• [TASK GOAL] For this exercise, repeat each entry exactly as written.
-------- PROVIDED DATA --------
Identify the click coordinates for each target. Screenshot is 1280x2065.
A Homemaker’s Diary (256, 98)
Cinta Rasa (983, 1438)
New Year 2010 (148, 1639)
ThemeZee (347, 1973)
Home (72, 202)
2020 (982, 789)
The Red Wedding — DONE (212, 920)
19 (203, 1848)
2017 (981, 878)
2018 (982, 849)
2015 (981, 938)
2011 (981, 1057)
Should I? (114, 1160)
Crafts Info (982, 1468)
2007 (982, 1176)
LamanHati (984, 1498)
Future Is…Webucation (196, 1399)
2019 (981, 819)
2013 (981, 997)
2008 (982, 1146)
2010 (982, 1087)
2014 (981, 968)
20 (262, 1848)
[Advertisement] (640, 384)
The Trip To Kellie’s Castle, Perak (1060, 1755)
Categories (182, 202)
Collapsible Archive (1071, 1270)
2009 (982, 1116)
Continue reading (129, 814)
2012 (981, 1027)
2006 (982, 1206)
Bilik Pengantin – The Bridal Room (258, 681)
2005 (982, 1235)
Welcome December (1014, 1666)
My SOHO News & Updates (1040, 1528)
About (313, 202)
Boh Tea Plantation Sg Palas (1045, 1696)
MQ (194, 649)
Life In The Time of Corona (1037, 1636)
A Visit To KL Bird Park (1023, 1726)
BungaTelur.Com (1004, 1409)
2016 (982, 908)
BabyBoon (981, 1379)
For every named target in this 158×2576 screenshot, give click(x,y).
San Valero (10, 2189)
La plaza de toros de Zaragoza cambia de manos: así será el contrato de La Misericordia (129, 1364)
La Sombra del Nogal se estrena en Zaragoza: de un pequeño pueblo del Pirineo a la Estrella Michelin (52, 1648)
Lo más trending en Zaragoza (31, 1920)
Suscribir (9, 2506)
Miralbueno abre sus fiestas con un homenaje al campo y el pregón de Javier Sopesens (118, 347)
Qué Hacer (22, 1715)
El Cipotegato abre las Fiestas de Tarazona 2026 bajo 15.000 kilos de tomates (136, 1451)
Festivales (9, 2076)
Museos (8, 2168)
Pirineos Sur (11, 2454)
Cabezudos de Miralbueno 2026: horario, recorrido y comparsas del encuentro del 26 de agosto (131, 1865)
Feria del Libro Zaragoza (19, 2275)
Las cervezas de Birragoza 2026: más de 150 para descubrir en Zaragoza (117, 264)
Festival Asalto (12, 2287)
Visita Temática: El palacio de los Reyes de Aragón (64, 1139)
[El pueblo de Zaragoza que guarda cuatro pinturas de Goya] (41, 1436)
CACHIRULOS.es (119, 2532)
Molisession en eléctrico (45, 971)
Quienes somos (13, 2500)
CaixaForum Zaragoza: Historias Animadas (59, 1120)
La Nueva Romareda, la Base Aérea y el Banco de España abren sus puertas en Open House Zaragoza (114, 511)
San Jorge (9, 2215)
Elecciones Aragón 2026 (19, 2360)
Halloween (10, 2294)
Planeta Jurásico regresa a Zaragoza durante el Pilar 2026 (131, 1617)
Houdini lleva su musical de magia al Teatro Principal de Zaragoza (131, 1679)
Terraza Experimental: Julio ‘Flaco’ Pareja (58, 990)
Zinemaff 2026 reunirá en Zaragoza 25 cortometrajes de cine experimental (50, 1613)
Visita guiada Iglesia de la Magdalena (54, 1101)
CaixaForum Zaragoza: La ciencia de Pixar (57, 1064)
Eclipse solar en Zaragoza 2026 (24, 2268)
--------
• [SOLUTION FOR THIS PROBLEM]
Identify the click coordinates for each target. Screenshot is 1280x2065.
A Homemaker’s Diary (256, 98)
Cinta Rasa (983, 1438)
New Year 2010 (148, 1639)
ThemeZee (347, 1973)
Home (72, 202)
2020 (982, 789)
The Red Wedding — DONE (212, 920)
19 (203, 1848)
2017 (981, 878)
2018 (982, 849)
2015 (981, 938)
2011 (981, 1057)
Should I? (114, 1160)
Crafts Info (982, 1468)
2007 (982, 1176)
LamanHati (984, 1498)
Future Is…Webucation (196, 1399)
2019 (981, 819)
2013 (981, 997)
2008 (982, 1146)
2010 (982, 1087)
2014 (981, 968)
20 (262, 1848)
[Advertisement] (640, 384)
The Trip To Kellie’s Castle, Perak (1060, 1755)
Categories (182, 202)
Collapsible Archive (1071, 1270)
2009 (982, 1116)
Continue reading (129, 814)
2012 (981, 1027)
2006 (982, 1206)
Bilik Pengantin – The Bridal Room (258, 681)
2005 (982, 1235)
Welcome December (1014, 1666)
My SOHO News & Updates (1040, 1528)
About (313, 202)
Boh Tea Plantation Sg Palas (1045, 1696)
MQ (194, 649)
Life In The Time of Corona (1037, 1636)
A Visit To KL Bird Park (1023, 1726)
BungaTelur.Com (1004, 1409)
2016 (982, 908)
BabyBoon (981, 1379)
For every named target in this 158×2576 screenshot, give click(x,y).
San Valero (10, 2189)
La plaza de toros de Zaragoza cambia de manos: así será el contrato de La Misericordia (129, 1364)
La Sombra del Nogal se estrena en Zaragoza: de un pequeño pueblo del Pirineo a la Estrella Michelin (52, 1648)
Lo más trending en Zaragoza (31, 1920)
Suscribir (9, 2506)
Miralbueno abre sus fiestas con un homenaje al campo y el pregón de Javier Sopesens (118, 347)
Qué Hacer (22, 1715)
El Cipotegato abre las Fiestas de Tarazona 2026 bajo 15.000 kilos de tomates (136, 1451)
Festivales (9, 2076)
Museos (8, 2168)
Pirineos Sur (11, 2454)
Cabezudos de Miralbueno 2026: horario, recorrido y comparsas del encuentro del 26 de agosto (131, 1865)
Feria del Libro Zaragoza (19, 2275)
Las cervezas de Birragoza 2026: más de 150 para descubrir en Zaragoza (117, 264)
Festival Asalto (12, 2287)
Visita Temática: El palacio de los Reyes de Aragón (64, 1139)
[El pueblo de Zaragoza que guarda cuatro pinturas de Goya] (41, 1436)
CACHIRULOS.es (119, 2532)
Molisession en eléctrico (45, 971)
Quienes somos (13, 2500)
CaixaForum Zaragoza: Historias Animadas (59, 1120)
La Nueva Romareda, la Base Aérea y el Banco de España abren sus puertas en Open House Zaragoza (114, 511)
San Jorge (9, 2215)
Elecciones Aragón 2026 (19, 2360)
Halloween (10, 2294)
Planeta Jurásico regresa a Zaragoza durante el Pilar 2026 (131, 1617)
Houdini lleva su musical de magia al Teatro Principal de Zaragoza (131, 1679)
Terraza Experimental: Julio ‘Flaco’ Pareja (58, 990)
Zinemaff 2026 reunirá en Zaragoza 25 cortometrajes de cine experimental (50, 1613)
Visita guiada Iglesia de la Magdalena (54, 1101)
CaixaForum Zaragoza: La ciencia de Pixar (57, 1064)
Eclipse solar en Zaragoza 2026 (24, 2268)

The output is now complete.